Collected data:
[Start of section]
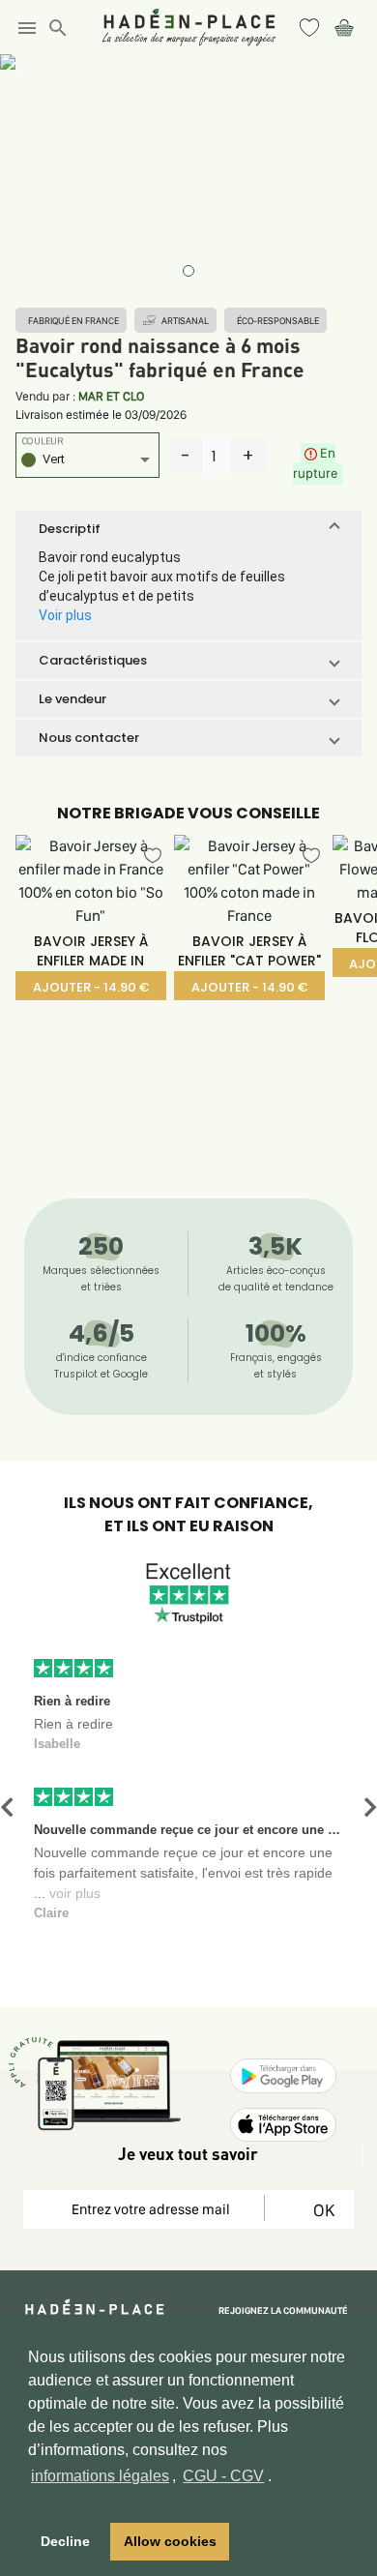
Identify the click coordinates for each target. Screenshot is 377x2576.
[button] (188, 529)
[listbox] (87, 462)
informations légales (100, 2476)
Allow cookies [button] (170, 2541)
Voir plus (65, 615)
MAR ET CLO (111, 396)
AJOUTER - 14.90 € (91, 987)
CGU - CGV (223, 2476)
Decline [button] (65, 2541)
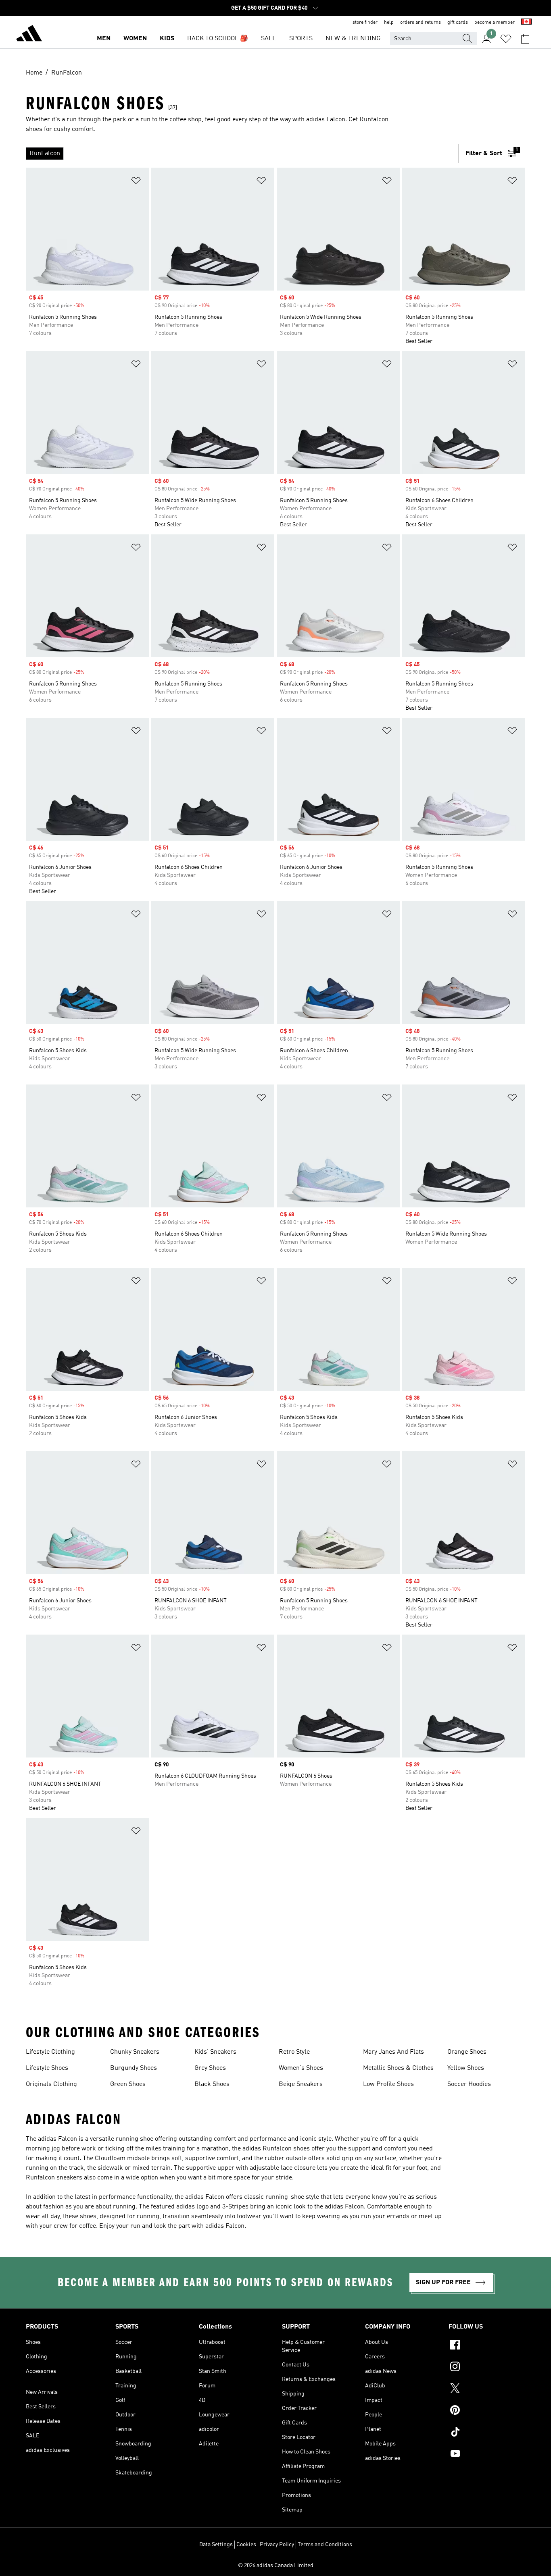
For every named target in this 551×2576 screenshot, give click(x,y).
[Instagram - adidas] (487, 2368)
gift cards (457, 22)
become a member (494, 22)
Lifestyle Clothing (50, 2052)
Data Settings (216, 2544)
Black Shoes (212, 2084)
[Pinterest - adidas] (487, 2411)
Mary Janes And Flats (393, 2052)
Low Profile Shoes (388, 2084)
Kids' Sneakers (215, 2052)
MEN (104, 38)
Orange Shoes (466, 2052)
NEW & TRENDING (353, 38)
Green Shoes (128, 2084)
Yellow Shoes (465, 2068)
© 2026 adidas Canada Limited (275, 2565)
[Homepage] (29, 34)
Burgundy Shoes (133, 2068)
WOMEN (135, 38)
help (389, 22)
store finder (365, 22)
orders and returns (420, 22)
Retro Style (294, 2052)
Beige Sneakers (301, 2084)
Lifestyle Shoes (47, 2068)
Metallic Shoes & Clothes (398, 2068)
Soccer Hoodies (469, 2084)
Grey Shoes (210, 2068)
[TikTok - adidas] (487, 2433)
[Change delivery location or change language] (526, 22)
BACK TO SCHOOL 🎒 (217, 38)
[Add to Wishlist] (135, 182)
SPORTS (301, 38)
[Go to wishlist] (506, 38)
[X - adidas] (487, 2389)
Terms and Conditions (325, 2544)
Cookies (246, 2544)
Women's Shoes (301, 2068)
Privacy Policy (277, 2544)
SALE (268, 38)
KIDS (167, 38)
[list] (242, 153)
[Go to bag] (525, 38)
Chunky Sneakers (134, 2052)
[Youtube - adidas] (487, 2455)
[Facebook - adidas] (487, 2346)
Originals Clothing (51, 2084)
[End of section]
INSTRUCTIONS FOR THE TASK: The records above must be output exactly, except for the pictures.

RESULT OF THIS EXERCISE:
Identify the click coordinates for each target. Screenshot is 377x2576.
[button] (188, 529)
[listbox] (87, 462)
informations légales (100, 2476)
Allow cookies [button] (170, 2541)
Voir plus (65, 615)
MAR ET CLO (111, 396)
AJOUTER - 14.90 € (91, 987)
CGU - CGV (223, 2476)
Decline [button] (65, 2541)
For every named target in this 551×2576 screenshot, give click(x,y).
[Instagram - adidas] (487, 2368)
gift cards (457, 22)
become a member (494, 22)
Lifestyle Clothing (50, 2052)
Data Settings (216, 2544)
Black Shoes (212, 2084)
[Pinterest - adidas] (487, 2411)
Mary Janes And Flats (393, 2052)
Low Profile Shoes (388, 2084)
Kids' Sneakers (215, 2052)
MEN (104, 38)
Orange Shoes (466, 2052)
NEW & TRENDING (353, 38)
Green Shoes (128, 2084)
Yellow Shoes (465, 2068)
© 2026 adidas Canada Limited (275, 2565)
[Homepage] (29, 34)
Burgundy Shoes (133, 2068)
WOMEN (135, 38)
help (389, 22)
store finder (365, 22)
orders and returns (420, 22)
Retro Style (294, 2052)
Beige Sneakers (301, 2084)
Lifestyle Shoes (47, 2068)
Metallic Shoes & Clothes (398, 2068)
Soccer Hoodies (469, 2084)
Grey Shoes (210, 2068)
[TikTok - adidas] (487, 2433)
[Change delivery location or change language] (526, 22)
BACK TO SCHOOL 🎒 (217, 38)
[Add to Wishlist] (135, 182)
SPORTS (301, 38)
[Go to wishlist] (506, 38)
[X - adidas] (487, 2389)
Terms and Conditions (325, 2544)
Cookies (246, 2544)
Women's Shoes (301, 2068)
Privacy Policy (277, 2544)
SALE (268, 38)
KIDS (167, 38)
[list] (242, 153)
[Go to bag] (525, 38)
Chunky Sneakers (134, 2052)
[Youtube - adidas] (487, 2455)
[Facebook - adidas] (487, 2346)
Originals Clothing (51, 2084)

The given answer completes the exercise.